One of the singular fashions that prevailed among the preachers of those days was that of coughing or hemming in the middle of a sentence, as an ornament of speech; and when their sermons were printed, the place where the preacher coughed or hemmed was always noted in the margin. This practice was not confined to England, for Olivier Maillard, a Cordelier, and famous preacher, printed a sermon at Brussels in the year 1500, and marked in the margin where the preacher hemmed once or twice, or coughed.

ORIGIN OF TEXTS.

The custom of taking a text as the basis of a sermon originated with Ezra, who, we are told, accompanied by several Levites in a public congregation of men and women, ascended a pulpit, opened the book of the law, and after addressing a prayer to the Deity, to which the people said Amen, “read in the book in the law of God distinctly, and gave the sense, and caused them to understand the reading." (Nehemiah viii. 8.) Previous to the time of Ezra, the Patriarchs delivered, in public assemblies, either prophecies or moral instructions for the edification of the people; and it was not until the return

of the Jews from the Babylonish captivity, during which time they had almost lost the language in which the Pentateuch was written, that it became necessary to explain, as well as to read, the Scriptures to them. In later times, the book of Moses was thus read in the synagogues every Sabbath day. (Acts xv. 21.) To this custom our Saviour conformed: in the synagogue at Nazareth he read a passage from the prophet Isaiah, then closing. the book, returned it to the priest, and preached from the text.

CLERICAL BLUNDERS.

In an old book of Sermons by a divine named Milsom, we are told that it is one among many proofs of the wisdom and benevolence of Providence that the world was not created in the midst of winter, when Adam and Eve could have found nothing to eat, but in harvest-time, when there was fruit on every tree and shrub to tempt the willing hand.

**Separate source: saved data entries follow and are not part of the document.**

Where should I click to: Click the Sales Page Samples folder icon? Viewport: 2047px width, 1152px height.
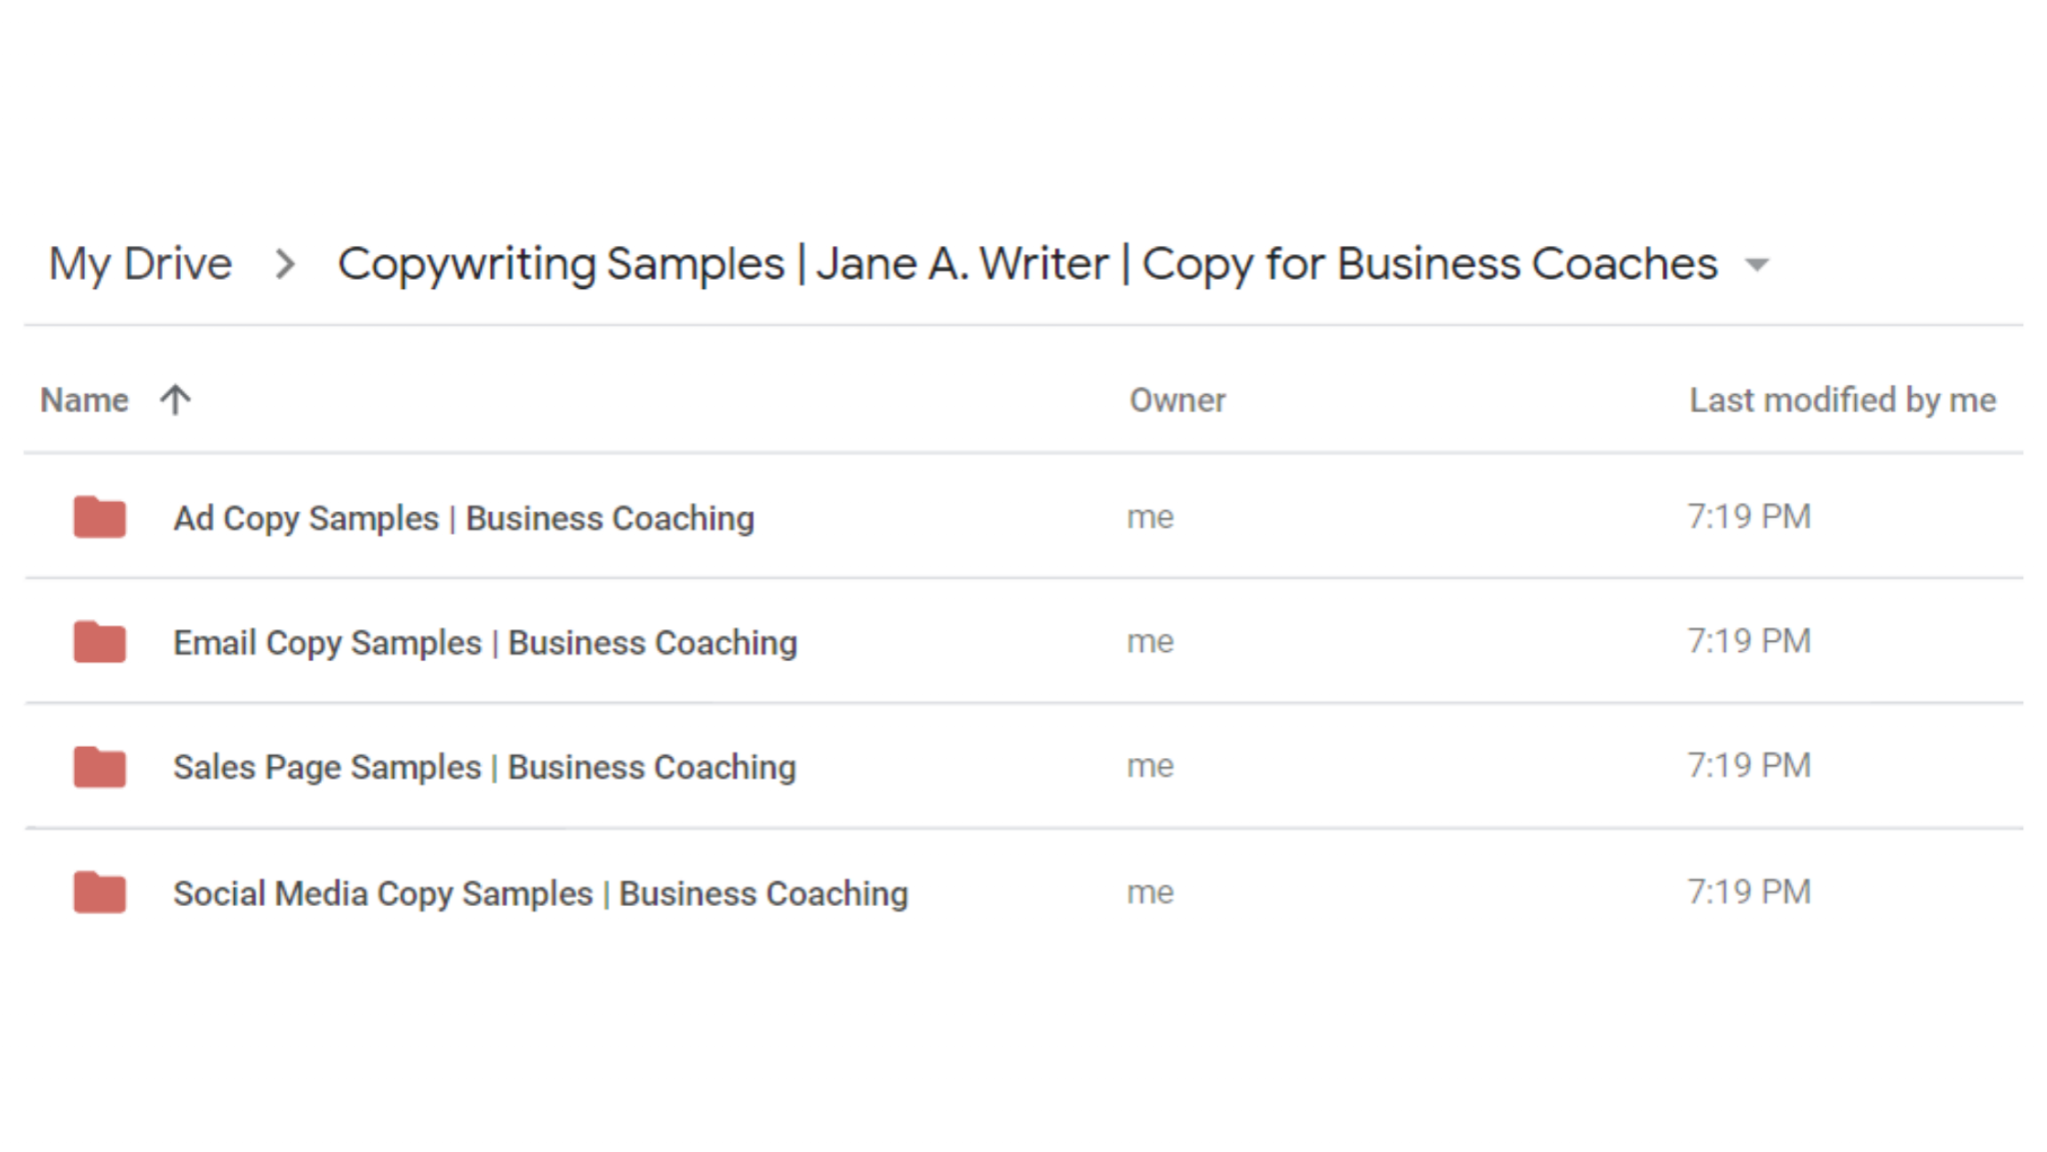(98, 767)
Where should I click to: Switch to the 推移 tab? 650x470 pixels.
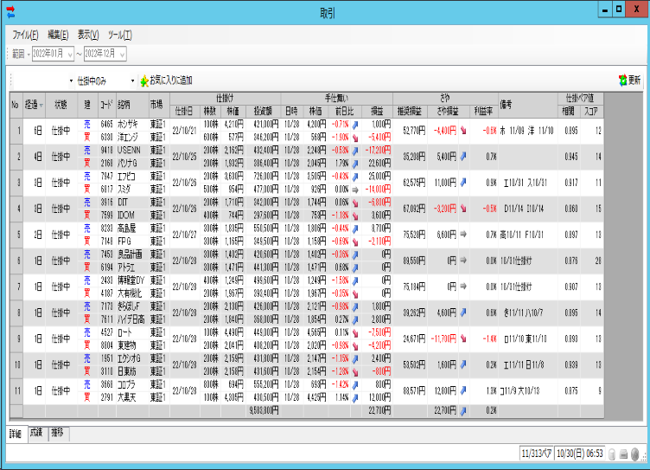pyautogui.click(x=58, y=433)
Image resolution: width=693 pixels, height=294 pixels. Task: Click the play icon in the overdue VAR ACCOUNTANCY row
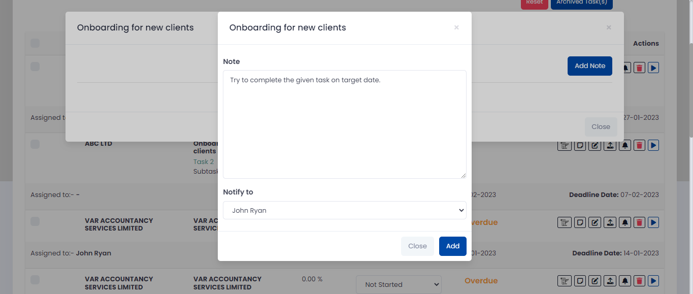tap(653, 222)
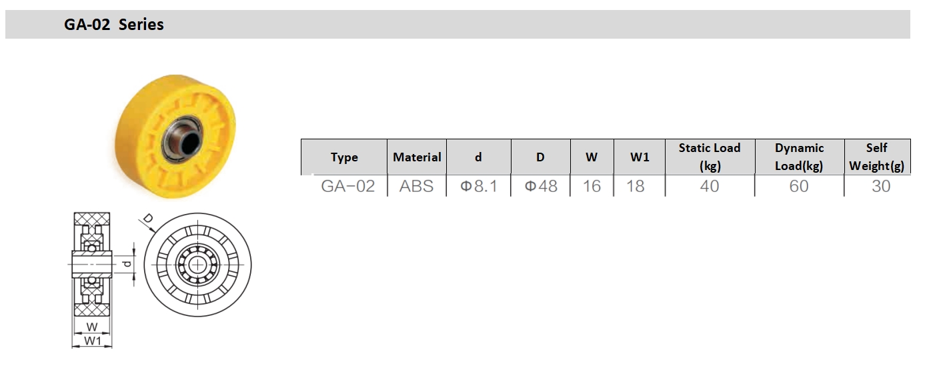
Task: Select the Type column header
Action: [344, 157]
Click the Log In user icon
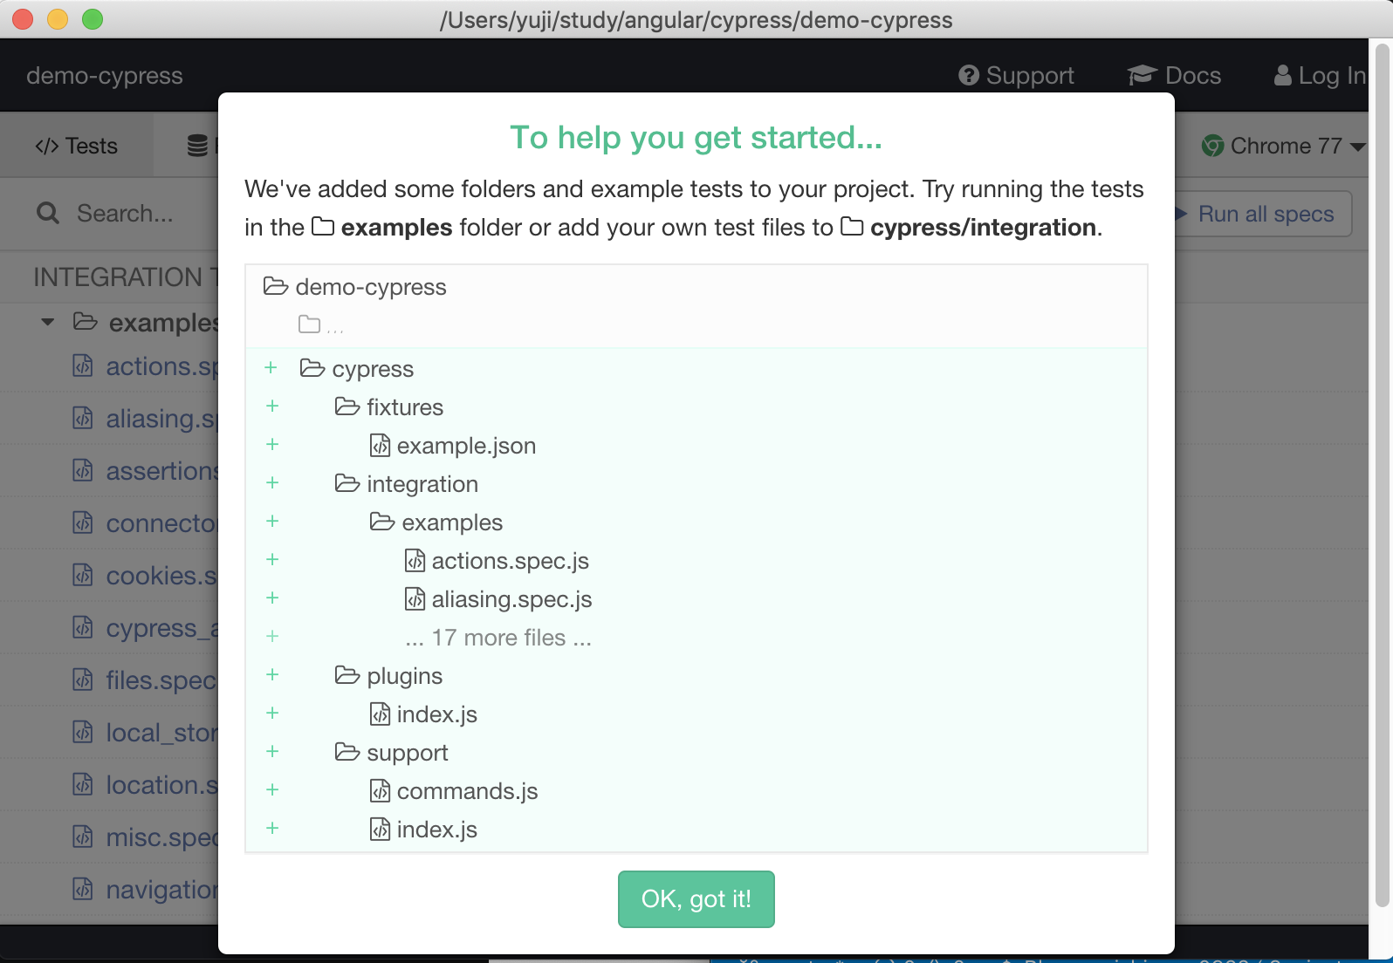 tap(1282, 76)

Another commentator praises Divine Goodness for always making the largest rivers flow close by the most populous towns.

St. Austin undertook to prove that the ten plagues of Egypt were punishments adapted to the breach of the ten commandments,-forgetting that the law was given to the Jews, and that the plagues were inflicted on the Egyptians, and also that the law was not given in the form of commandments until nearly three months after the plagues had been sent.

PROVING AN ALIBI.

A clergyman at Cambridge preached a sermon which one of his auditors commended. 66 'Yes," said a gentleman to whom it was mentioned, "it was a good sermon, but he stole it." This was told to the preacher. He resented it, and called on the gentleman to retract what he had said. "I am not," replied the aggressor, "very apt to retract my words, but in this instance I will. I said, you had stolen the sermon; I find I was wrong; for on returning home, and referring to the book whence I thought it was taken, I found it there."

WHITEFIELD AND THE SAILORS.

Mr. Whitefield, whose gestures and play of features were so full of dramatic power, once preached before the seamen at New York, and, in the course of his sermon, introduced the following bold apostrophe:—

"Well, my boys, we have a clear sky, and are making fine headway over a smooth sea before a light breeze, and we shall soon lose sight of land. But what means this sudden lowering of the heavens, and that dark cloud arising from the western horizon? Hark! Don't you hear the distant thunder? Don't you see those flashes of lightning? There is a storm gathering! Every man to his duty. How the waves rise and dash against the ship! The air is dark! The tempest rages! Our masts are gone. The ship is on her beam ends! What next?" The unsuspecting tars, reminded of former perils on the deep, as if struck by the power of magic, arose and exclaimed, "Take to the long boat."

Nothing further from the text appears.